All of our digital behavior is recorded. But for many companies, this data sits in pretty dashboards and or even worse, databases, never to be used. The good news is that instead of letting your data degrade, you can use it for your business’ growth strategy to make better decisions.
What is Data-Driven Decision-Making?
Instead of going with the decision you think is best, data-driven decision-making is a strategy that uses data to inform business decisions. In data-driven decision-making, you group together historical information to analyze trends and make decisions for the future based on what’s worked in the past – rather than make decisions based on gut feelings, opinion or even experience.
“Best-in-class” companies position data at the core of every decision they make.

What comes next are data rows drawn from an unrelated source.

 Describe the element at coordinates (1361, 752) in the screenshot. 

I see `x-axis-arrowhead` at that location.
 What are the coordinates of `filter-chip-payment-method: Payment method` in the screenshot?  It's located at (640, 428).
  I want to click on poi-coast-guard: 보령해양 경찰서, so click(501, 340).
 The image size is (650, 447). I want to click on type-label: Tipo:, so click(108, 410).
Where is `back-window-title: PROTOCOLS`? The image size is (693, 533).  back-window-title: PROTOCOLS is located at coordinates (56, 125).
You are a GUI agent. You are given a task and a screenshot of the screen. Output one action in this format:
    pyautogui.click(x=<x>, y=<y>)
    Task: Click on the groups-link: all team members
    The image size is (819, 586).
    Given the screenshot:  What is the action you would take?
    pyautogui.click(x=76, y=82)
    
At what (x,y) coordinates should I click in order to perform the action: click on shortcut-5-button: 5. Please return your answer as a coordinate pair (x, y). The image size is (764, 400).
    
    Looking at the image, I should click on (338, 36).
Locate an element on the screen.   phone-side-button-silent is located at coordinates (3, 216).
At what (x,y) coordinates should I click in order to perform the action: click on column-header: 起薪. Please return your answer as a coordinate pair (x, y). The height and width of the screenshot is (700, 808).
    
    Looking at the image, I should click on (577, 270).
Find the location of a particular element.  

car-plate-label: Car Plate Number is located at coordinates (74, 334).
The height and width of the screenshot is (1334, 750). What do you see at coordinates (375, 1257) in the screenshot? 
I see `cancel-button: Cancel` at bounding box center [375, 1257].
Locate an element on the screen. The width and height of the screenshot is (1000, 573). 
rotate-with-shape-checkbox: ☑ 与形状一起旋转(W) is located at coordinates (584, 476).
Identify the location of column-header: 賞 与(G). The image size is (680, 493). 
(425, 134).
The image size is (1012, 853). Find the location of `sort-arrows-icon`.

For example, imagine you want to roll out a new line of services for your MSP. Instead of starting from scratch and hoping a new line of service works, take a look at your previous lines of service. What’s profitable? Replicate it. Don’t offer more of something that didn’t work.
Put simply, do more of what worked and less of what may or may not work – all based on the data you have collected to make better business decisions.
Research backs this up model, too.
Businesses leveraging their data experienced a profit increase of 8–10%, and a 10% reduction in overall cost.
If you’re still not convinced, consider this:
While 91% of companies say that data-driven decision-making is important to the growth of their business, only 57% of companies said that they base their business decisions on their data.